Sequestrati soldi e auto per oltre 160mila euro a tre dei quattro dipendenti indagati per truffa


Si alleggerisce la posizione del quarto funzionario, l’unico che ha restituito i soldi e che attualmente è al lavoro

L'avvocato Chieffo mentre esce dal Comune durante il blitz della Polizia (foto Cucciniello)

L’avvocato Chieffo mentre esce dal Comune durante il blitz della Polizia (foto Cucciniello)

Si registra una svolta nelle indagini che la Procura della Repubblica sta effettuando, con l’ausilio della squadra mobile della Questura, a carico di quattro dipendenti comunali accusati di truffa aggravata e continuata in concorso ai danni del Comune di Atripalda.

Questa mattina, infatti, sono stati notificati agli interessati, alle banche ed agli altri istituti di credito ove risultavano presenti conti correnti ed altre disponibilità finanziarie i provvedimenti di sequestro preventivo di denaro, auto e altri beni per l’importo complessivo di 162mila euro a carico di tre dei quattro dipendenti. La posizione del quarto funzionario (assistito dall’avv. Alfonso Maria Chieffo, nella foto), invece, l’unico che nel frattempo è rientrato a lavoro (in biblioteca comunale) e che ha già restituito la somma di 8.580 euro indebitamente percepita per circa un anno, sembra essersi oggettivamente alleggerita.
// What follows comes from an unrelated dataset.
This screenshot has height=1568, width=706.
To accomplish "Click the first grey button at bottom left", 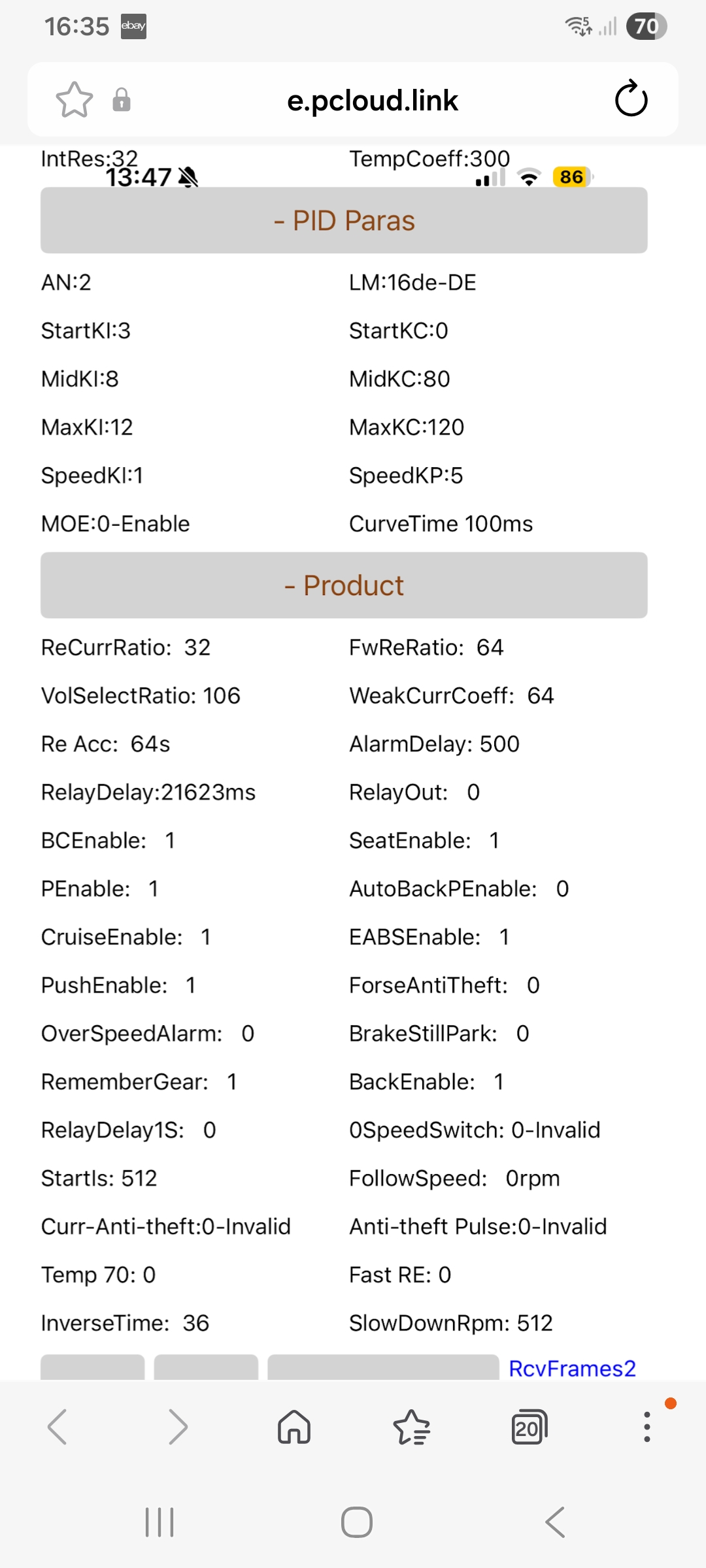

L’inchiesta, avviata nel febbraio dello scorso anno a seguito della denuncia presentata in Questura dal sindaco Spagnuolo, tende verificare l’ipotesi che i tre dipendenti abbiano posto in essere un’attività illecita consistente nell’inserire nel sistema informatico voci stipendiali non dovute in relazione ai livelli retributivi previsti per le qualifiche rivestite, disponendo anche mandati di pagamento recanti importi maggiorati che venivano inoltrati alla tesoreria comunale per l’accredito dello stipendio. Nel corso dell’attività investigativa emergevano inconfutabili elementi di colpevolezza a carico dei tre dipendenti i quali, nel corso di questi ultimi anni, avvalendosi di conoscenze informatiche specifiche, si erano appropriati, a più riprese, di somme di denaro che venivano contabilizzate sulle rispettive buste paga. In alcuni casi l’attività d’indagine ha permesso di individuare che le buste paga gonfiate venivano utilizzate dagli indagati per accedere a benefici di credito per la cessione del quinto dello stipendio presso alcune società di finanziamento, tutto ciò avveniva anche creando documentazione falsata a firma degli indagati seppur non competenti all’inoltro di tali istanze.